Some people will do anything to go on teevee.

6

Arthur 04.05.08 at 7:52 pm

Surely the control should be pols or candidates who appeared on shows with equivalent ratings to Me Colbert esteemed vehicle – in a ‘culture’ such as the US where media exposure is the only currency a control cannot be theose who do not appear on tv

7

Kiran 04.05.08 at 10:46 pm

a:

It’s important to remember that all representatives intending to run for re-election are also “political candidates.” Their political turnaround is 2 years which effectively means they’re running for re-election on their first day of office.

8

phil 04.05.08 at 10:57 pm

John Hall (NY-19) was interviewed on Better Know a District when he was still a candidate.

9

Brian 04.06.08 at 12:06 pm

In response to #2 “a”:

Every one who goes on his show knows full well what kind of show it is, and that it’s not a question of ‘if’ they’ll make a fool of themselves. The show is edited to do so, and to portray the most ‘truthiness’ for every viewing second.

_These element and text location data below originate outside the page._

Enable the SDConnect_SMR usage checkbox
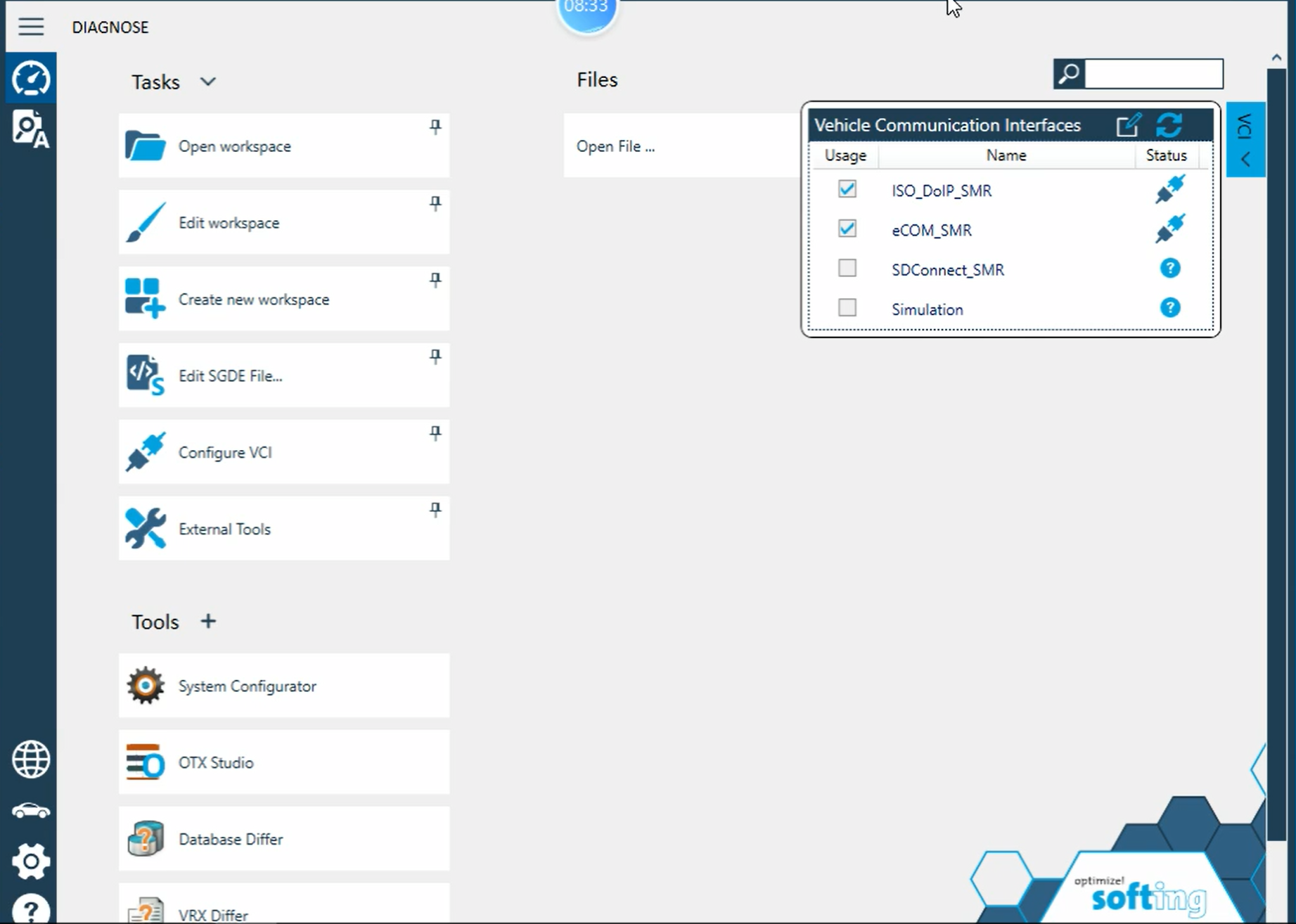 [847, 268]
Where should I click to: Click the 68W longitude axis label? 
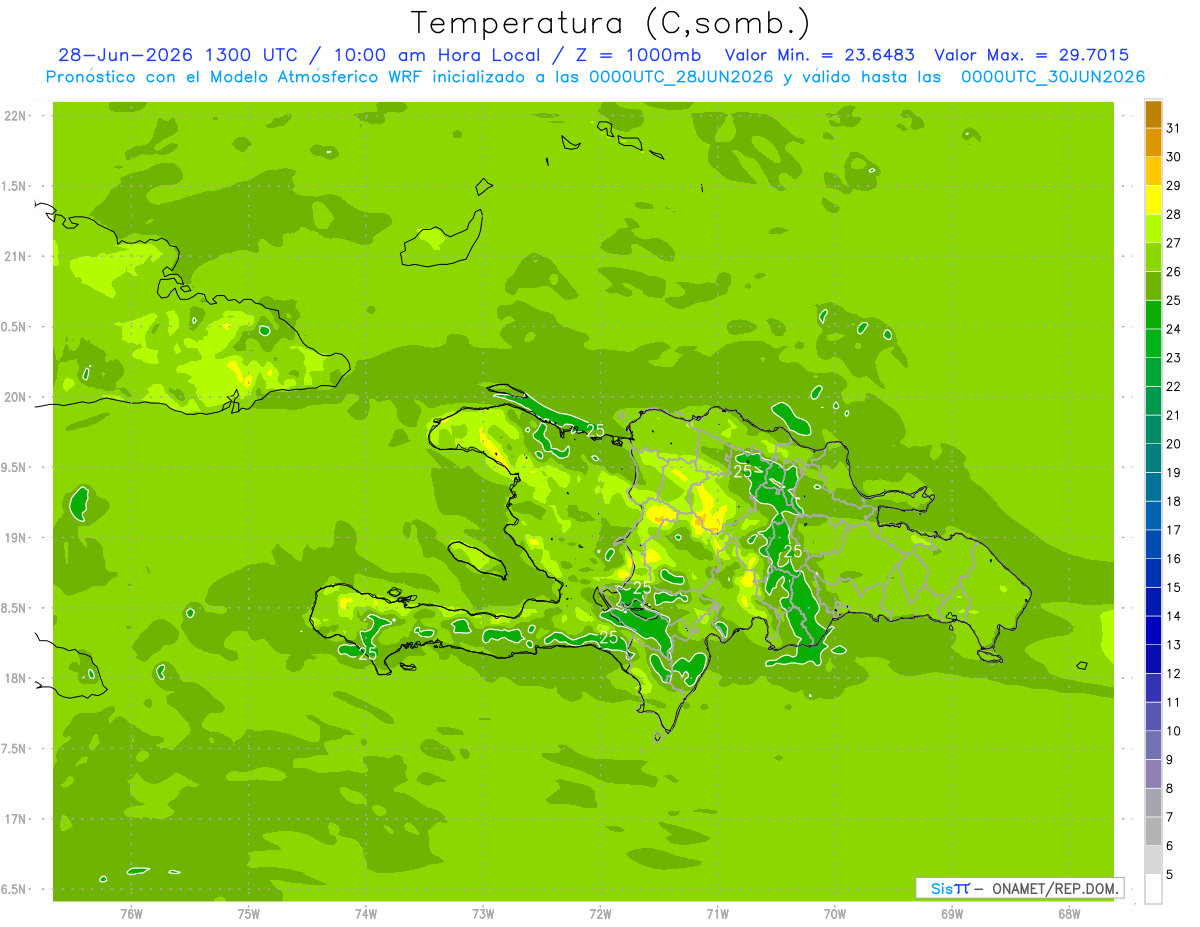tap(1069, 914)
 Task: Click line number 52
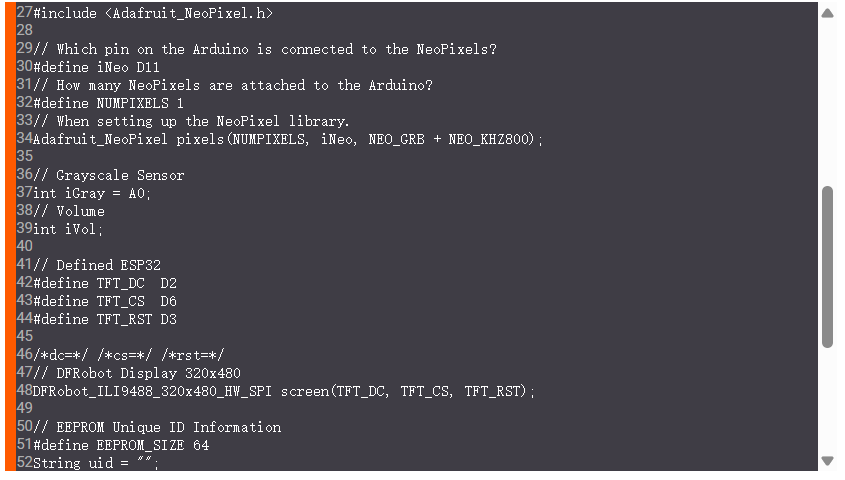point(24,463)
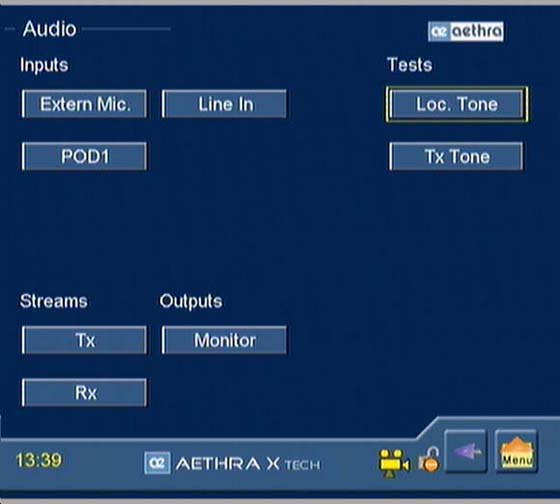Click the Tests section heading

(x=410, y=65)
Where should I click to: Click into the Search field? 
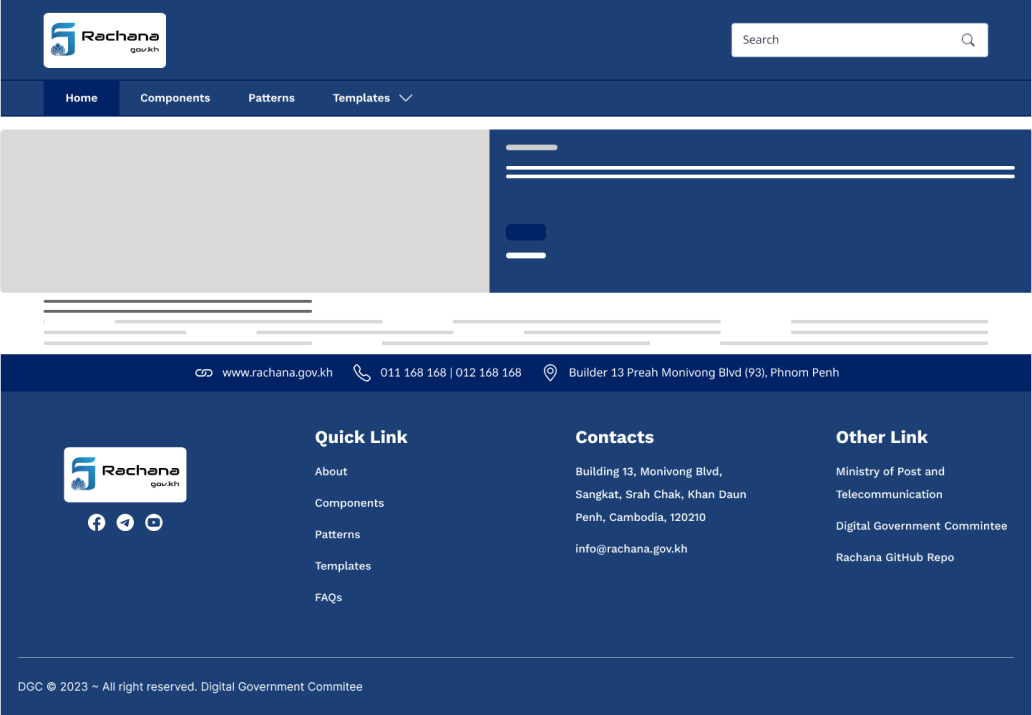(x=840, y=40)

I just hope that when an Oregonian is featured, we don’t make a fool of ourselves.

Wait…

10

Eric 04.06.08 at 12:42 pm

I like Colbert as much as the next guy (I’ve been listening to his audiobook while travelling, actually), but let’s look at this empirically. There’s little to draw a causality here. If you look, the candidates are rising out of the dip before they appear on the show. This indicates that there’s a total shift in PC tatics which likely INCLUDES the Colbert Report appearance, but is not limited to it, that’s responsible for the bump.

11

Rob 04.06.08 at 3:15 pm

Sitting representatives featured on Better Know a District (and their opponents in upcoming elections, if the sitting representative refused to be interviewed), no matter what party, were almost all re-elected in the following election (and the challenger who appeared were elect), at least according to Colbert. The episode that aired on the night of the midterm elections in 2006 went into detail about this, so if people want to look into it, I’m sure the video’s on Comedy Central’s website.

12

Paul 04.06.08 at 4:34 pm

I can has data? Names? Day appeared on show? K thx!

13

Austin 04.06.08 at 4:59 pm

Well, and then there is Ron Paul.

14

James Fowler 04.06.08 at 5:36 pm

The data is in a table in the paper:
http://jhfowler.ucsd.edu/colbert_bump.pdf

15

liza 04.06.08 at 7:42 pm

OMG! This one is sooooo getting an igNoble award. Mark my words!

16

Chrissy 04.08.08 at 12:03 am

What are the statistics on how many Republican candidates have appeared on the show compared to Democrats?